Am I diversified?
Diversification doesn't seem all that important in the two kinds of markets that make the most impression on people: the raging bulls and the raging bears. Whenever we get one of those animals on the prowl, there is a lot of ink spilt about "correlation," which is a fancy way of saying that a rising tide floats or sinks all boats.
However, when the tide goes out, we get to see who's been swimming with lipstick on their pig. Most of the time, markets are not in a raging bull or bear mode, and the predominant force leading to outperformance in those other markets is not beta, but sector rotation.
I like to listen to Cramer play "Am I Diversified" because it was one of the things he learned from Karen Fischbach, his first wife whom he calls the "Trading Goddess." He speaks of her so fondly in his autobiography and you get the idea she is a competent, savvy lady.
Anyway, I recently, as I occasionally do, played the game in my portfolio. The idea is pretty simple: you name your top 5 largest stock holdings, and if they're all in different sectors, you are diversified. Otherwise, you "lose," and Cramer suggests something to sell and something else to buy to keep you diversified, largely to blunt the impact of these hard-to-predict sector rotations on your stock portfolio. Cramer knows that it takes an iron stomach to ride out the ups and downs and this is psychologically much harder in an undiversified portfolio.
So without much further ado, here's the results from today in my own portfolio: AAPL, BWLD, EEM, GHM, PM, CAT. (EEM is diversified by default - it's an index emerging markets ETF - and shouldn't really be counted here, except to quiet down the folks who will rightly point out that if your top five holdings are U.S. stocks, you aren't properly diversified by country. Now I won't talk about it any further.)
My AAPL holdings are about a quarter, in share count, of what they were at their highest. My portfolio is still staggering under the weight of AAPL's outperformance for the last 7 years and so it still makes up about 9% of my port. AAPL has shed talent like a duck sheds rain in the nearly 3 years since Steve's demise, and it has not introduced any new products. It has taken on a colossal debt load at very favorable rates and is paying a hefty dividend now. AAPL is a tech stock: a hardware, smartphone, tablet, and specialty software maker.
I am not interested in AAPL as a dividend stalwart widget manufacturer. If they have not introduced a revolutionary new product by the end of Oct 2013, I am going to exit this position. If the stock gets much above $500 per share before then, I will exit the position immediately.
BWLD was an exploratory stock pick; I bought a half-size position based solely on love for the concept and future growth prospects. It dropped 20% the week after I bought it and so I bought more, making it "one position size." It has since pulled a one-bagger and I have documented in the past month why I'm still bullish on it. This is one flower I have no intention of pulling out any time soon. BWLD is a restaurant stock, a consumer discretionary.

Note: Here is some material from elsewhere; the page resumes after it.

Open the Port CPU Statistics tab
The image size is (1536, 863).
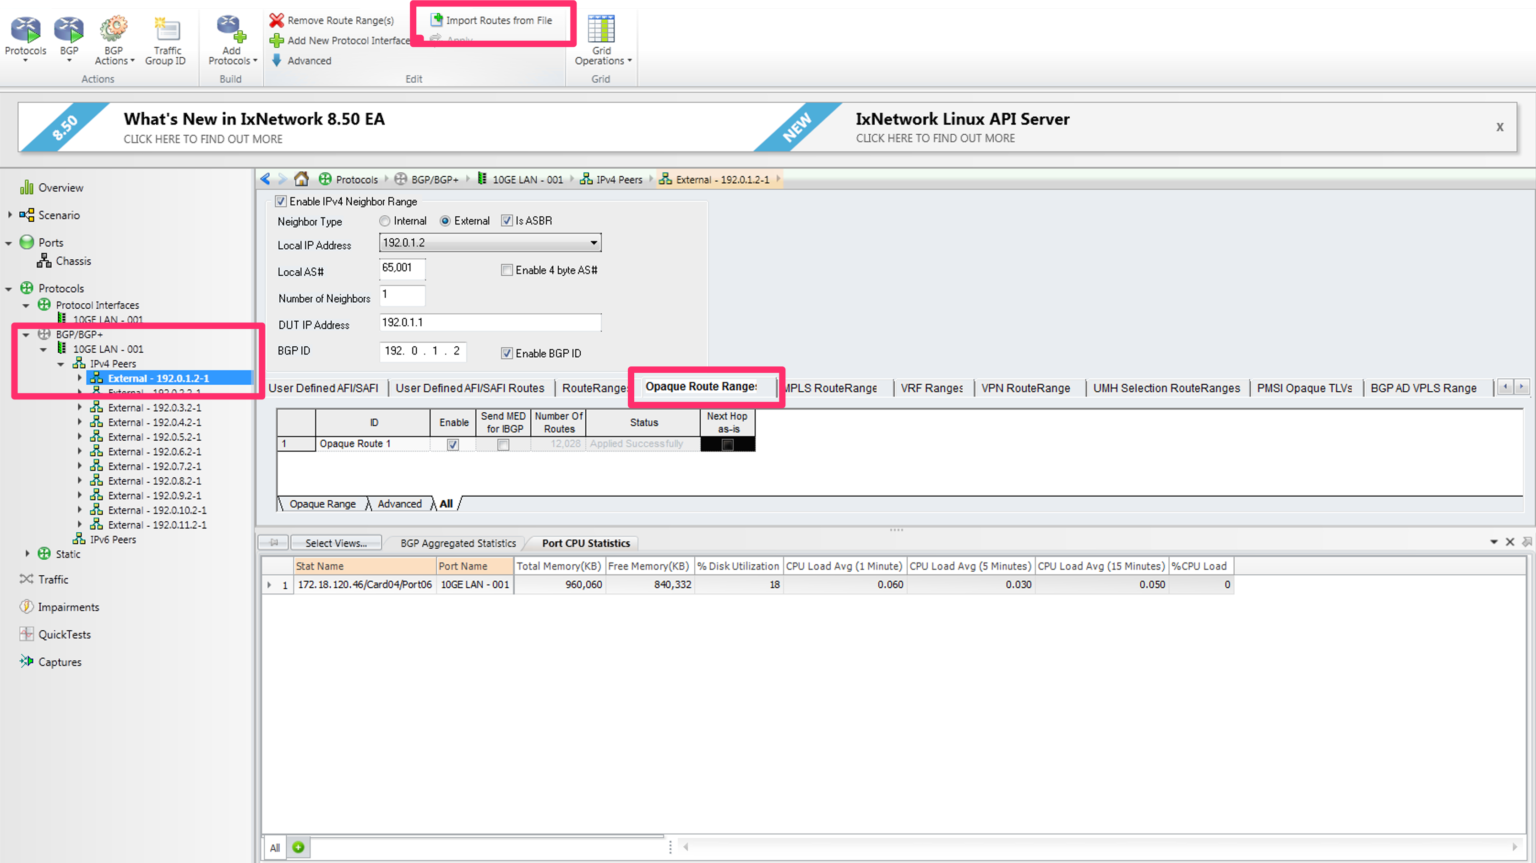[x=583, y=542]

GHM is an industrial stock, a manufacturer of components used by the nuclear, oil and power/energy industries. It is a classic cyclical, is well managed, has good transparency to shareholders, and always outperforms during that part of the cycle. It has gone up 150% in the last couple years. I am holding it, but am becoming concerned that it is nearing fair value for the next cycle and am keeping a hawk eye on it. I have a stop-limit sell for it set at $38; it closed near $34 even today.
PM, Philip Morris International, sells the majority of the cigarettes consumed outside of the United States. I view the tobacco sector as a sector of its own, although it is usually classed as "cons disc" along with restaurants and so on. Tobacco consumers consume tobacco as a staple; there is some evidence that the average tobacco consumer prefers their smokes over food, liquor and housing.
I don't care what you say about PM. If I had to pick one stock from my portfolio to hold for the next 100 years without ever checking in on it, this stock is it. It is up about 80% from when I bought this position in April 2010; I first owned shares in the initial spin from Altria, long before that.
CAT is a recent addition to my portfolio. I bought some at 85, it dropped to 82 and I bought some more. It is also an industrial name and a lot of folks think it has already peaked for this cycle, especailly given China's recent industrial slowdown. If that's the case, I'm wrong to be holding it now. But I don't think so. I think it's well managed, has a good diversified base of operations, and I think people are underestimating CAT's importance in the continuing exploitation of shale sands for oil products worldwide - the same thesis, by the way, that I used to pick GHM (whose products are needed for efficient refining and processing of the increasingly sour feedstocks that are coming from such places).
So no, I guess I'm not diversified. GHM and CAT are basically the same bet. In addition, the next stock down, CMG, is essentially the same bet as BWLD.
In fact, I have never been diversified since I started playing Cramer's game. Looking further down my list, the next few holdings are MO, MGM, PCL, PSX, IAU, INTC, ITB, GCVRZ, C, and BAC - and that's my whole equity portfolio at this time.
Any suggestions? What juicy sector (transports?) am I missing that's ripe for a run?